Overtime, the obvious target for cuts

At about $400,000, overtime is a substantial expense for the department. A contributing factor is the scheduling rules dictated by the police officers’ union contract. Police officers’ schedules are set a year in advance, and changes to their schedules must be made with at least three months’ notice according to their union contract. Changes that will occur within three months must be accounted for as overtime, another requirement of the police officers’ contract.

Ferry set out for the town board several services the police currently provide that might be reduced or even cut, beginning with the department’s weekend bike patrol. Spring through autumn, Friday through Sunday, one officer is stationed in downtown Chappaqua and another rides through Gedney Park. Ferry proposed keeping only the Friday afternoon bike patrol downtown, since the streets are bustling with activity when middle school lets out. This reduction could save $11,000 a year, Ferry reported. 
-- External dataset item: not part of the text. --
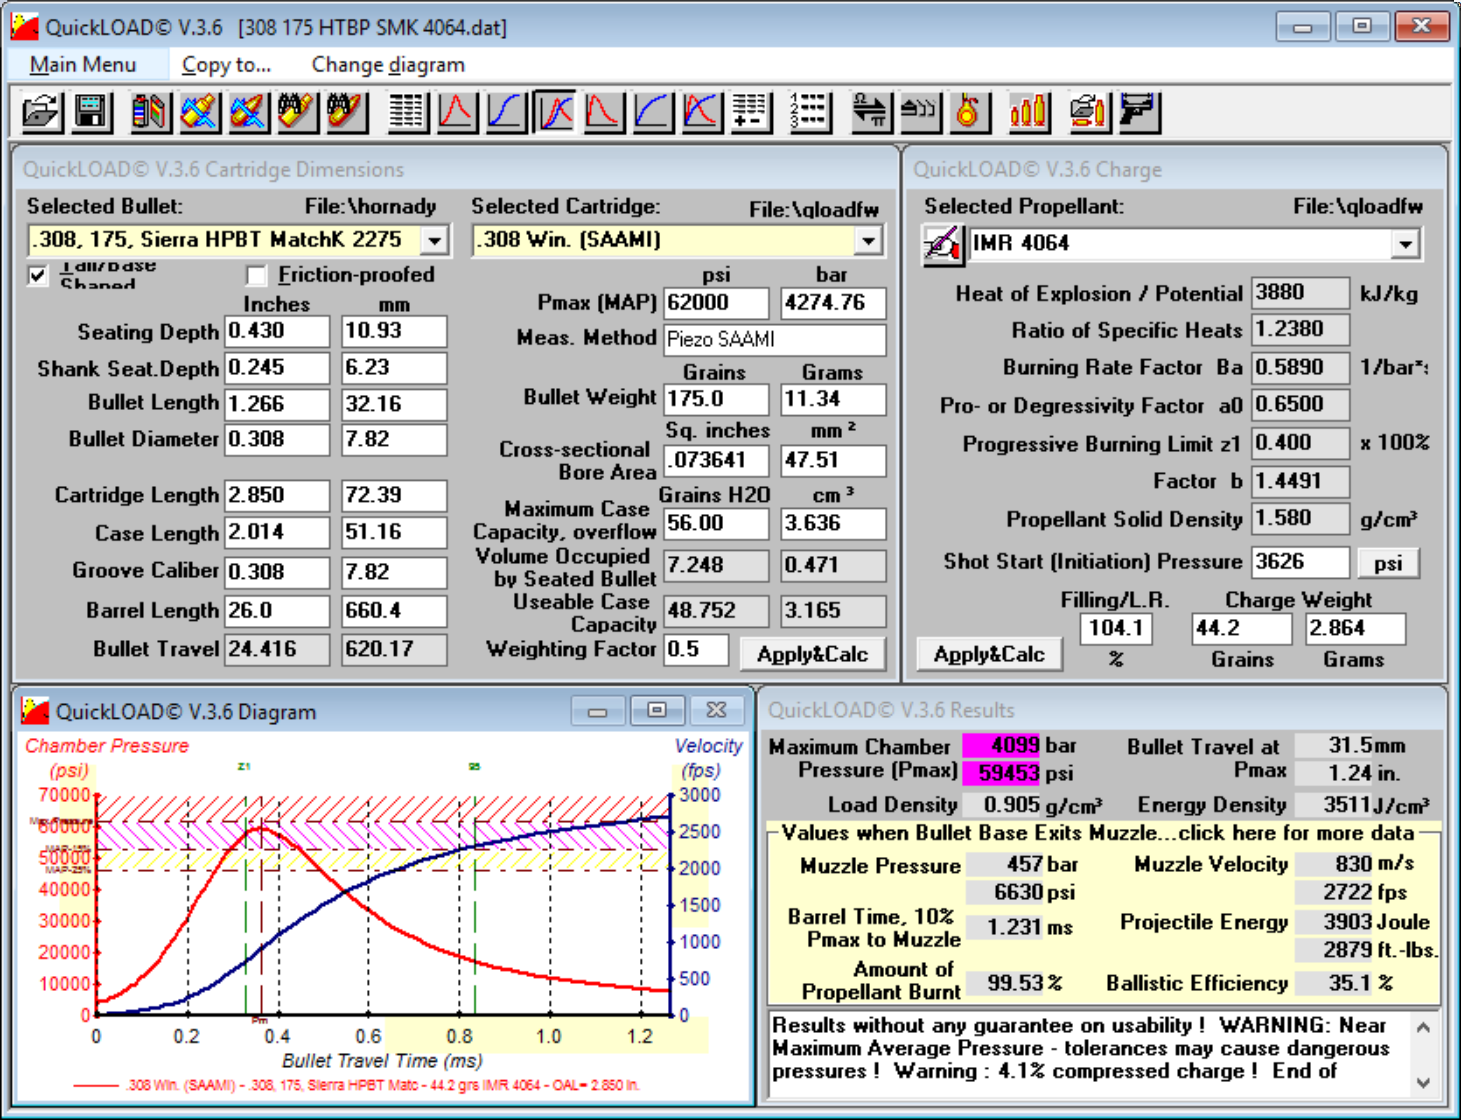Viewport: 1461px width, 1120px height.
Task: Click the Charge Weight grains input field
Action: pos(1241,629)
The police department runs child safety seat checks for people with young children, mainly residents, who find out about the service through the state’s website where certified safety seat checking stations are listed. The New Castle police inspect over 400 of the seats per year, Ferry noted, running sessions once or twice a month, as demand arises. The department also keeps a supply of loaner car seats for grandparents with visiting grandchildren, and to replace seats on the spot that are found faulty. 


Although inspection training for police officers is free, they must still be paid for their time spent in the training course. But their overtime pay during inspection sessions is the primary cost of this program. By reducing the safety seat checks to a few times per year, Ferry told board members, $13,700 could be saved. 

The town has recently begun a method of handling court cases that organizes the schedule of trials around the police officer who issued the summons rather than around persons who have received summonses, Ferry explained. That means that instead of requiring five or six police officers to appear for their respective trials on a given night, the cases for which one officer is responsible are clustered on a single night. “We’re in the trial stage of that,” said Ferry, who estimated that this new arrangement could save overtime costs of $23,000 annually.

Ferry also suggested cutting training funds in half for now. “There’s value in the training,” he said, “but we can put it back if the economy recovers.”

Suggestions for raising revenues

Currently the town charges a one-time-only $50 fee to register a burglar or fire alarm and make a record of how to reach the homeowner in case of activation. There are currently 3,095 registered alarms in New Castle, and police officers responded to about 1500 alarms in 2008. 


Surrounding communities, Ferry pointed out, charge a $25 annual fee, which would generate around $77,000 per year. “That would benefit us both in generating revenue and in keeping our files up to date,” he explained. “The way things are now, when we have an alarm we call people and find no one knows who they are, or find that they’ve moved. If our records are up to date, we can call a neighbor who might know how to reset it.” 


A higher fee for commercial alarms could be considered, Ferry suggested, since “records have to be altered when employees change. If the alarm goes off after hours and we have to call someone who lives pretty far out of town, we have to have an officer remain at the scene until they arrive.”

Revenue might also be generated, Ferry told board members, by charging an $85 hourly fee for police coverage of school district events such as football games or dances. 


Chief Ferry was the last of the New Castle department heads to make preliminary suggestions on how to find $2 million worth of cuts for the 2010 budget. He was followed later in the board’s work session by a second quarter financial report delivered by the town’s chief comptroller, Sheila Doughtie. The board learned from Doughtie that in a comparison of second-quarter 2008 to second-quarter 2009, tax delinquencies were up, sales tax revenues down, building permit revenue decreased by $65,000 and mortgage taxes were down 27%.